In order to pull this off, Nebula will use blockchain.
Veritas Genetics would do the actual sequencing. The payment concept seems rather obscure. Nebula would have to convince consumers to spend somewhere under $1,000 in (apparently) real money to Nebula, who then would have Veritas sequence their genome. Veritas would then provide the consumer with their genomic sequence and some health-related analysis. Biopharma companies could then “borrow” the data shared by the consumers, who will remain anonymous. The buyers, however, would be completely transparent. And all of these transactions would be secured by blockchain.
A San Diego startup, Luna DNA, which was founded by Illumina executives, pays customers in Luna coins, its own cryptocurrency secured by blockchain.
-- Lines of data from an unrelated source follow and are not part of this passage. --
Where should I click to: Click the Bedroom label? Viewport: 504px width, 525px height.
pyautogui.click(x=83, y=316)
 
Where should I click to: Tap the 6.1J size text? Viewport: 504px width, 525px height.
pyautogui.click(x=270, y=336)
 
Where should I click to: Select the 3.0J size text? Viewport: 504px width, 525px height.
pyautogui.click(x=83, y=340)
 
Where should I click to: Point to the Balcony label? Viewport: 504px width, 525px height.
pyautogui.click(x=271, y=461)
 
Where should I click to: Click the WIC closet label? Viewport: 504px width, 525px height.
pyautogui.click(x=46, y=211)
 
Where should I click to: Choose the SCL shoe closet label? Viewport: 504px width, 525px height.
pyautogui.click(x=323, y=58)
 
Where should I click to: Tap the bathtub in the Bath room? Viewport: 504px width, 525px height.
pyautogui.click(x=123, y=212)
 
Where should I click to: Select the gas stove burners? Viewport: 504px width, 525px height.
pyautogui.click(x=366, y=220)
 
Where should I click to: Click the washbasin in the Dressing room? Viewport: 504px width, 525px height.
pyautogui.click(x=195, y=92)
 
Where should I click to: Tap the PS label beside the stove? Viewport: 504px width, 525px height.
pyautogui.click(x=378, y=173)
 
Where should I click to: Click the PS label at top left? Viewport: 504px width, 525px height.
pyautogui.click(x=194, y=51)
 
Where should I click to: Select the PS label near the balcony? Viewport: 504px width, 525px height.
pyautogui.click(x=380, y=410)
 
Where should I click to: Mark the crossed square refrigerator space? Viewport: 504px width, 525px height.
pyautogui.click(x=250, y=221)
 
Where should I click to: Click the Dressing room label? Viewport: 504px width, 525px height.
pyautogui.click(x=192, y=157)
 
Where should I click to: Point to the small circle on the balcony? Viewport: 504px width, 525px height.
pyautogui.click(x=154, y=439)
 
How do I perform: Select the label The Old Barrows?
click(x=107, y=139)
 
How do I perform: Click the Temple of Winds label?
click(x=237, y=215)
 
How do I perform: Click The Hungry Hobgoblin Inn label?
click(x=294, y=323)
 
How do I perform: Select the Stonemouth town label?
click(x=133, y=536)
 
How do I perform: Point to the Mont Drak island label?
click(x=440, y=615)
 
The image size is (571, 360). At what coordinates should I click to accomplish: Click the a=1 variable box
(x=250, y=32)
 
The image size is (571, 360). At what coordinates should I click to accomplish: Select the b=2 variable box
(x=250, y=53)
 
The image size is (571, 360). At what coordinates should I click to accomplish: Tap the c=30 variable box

And EncryptGen and Zenome are also developing platforms that will allow consumers to sell their genetic information online, but they don’t offer genetic sequencing.
Which is all very interesting, but not without its problems. Forbes notes that blockchain limitations at the moment include, “A lack of standards, challenges in communicating between different block chains, the need for off-chain development of open system interfaces, and getting intermediaries (who currently profit from controlling the data) to interface with blockchains are all reasons to slow adoption.”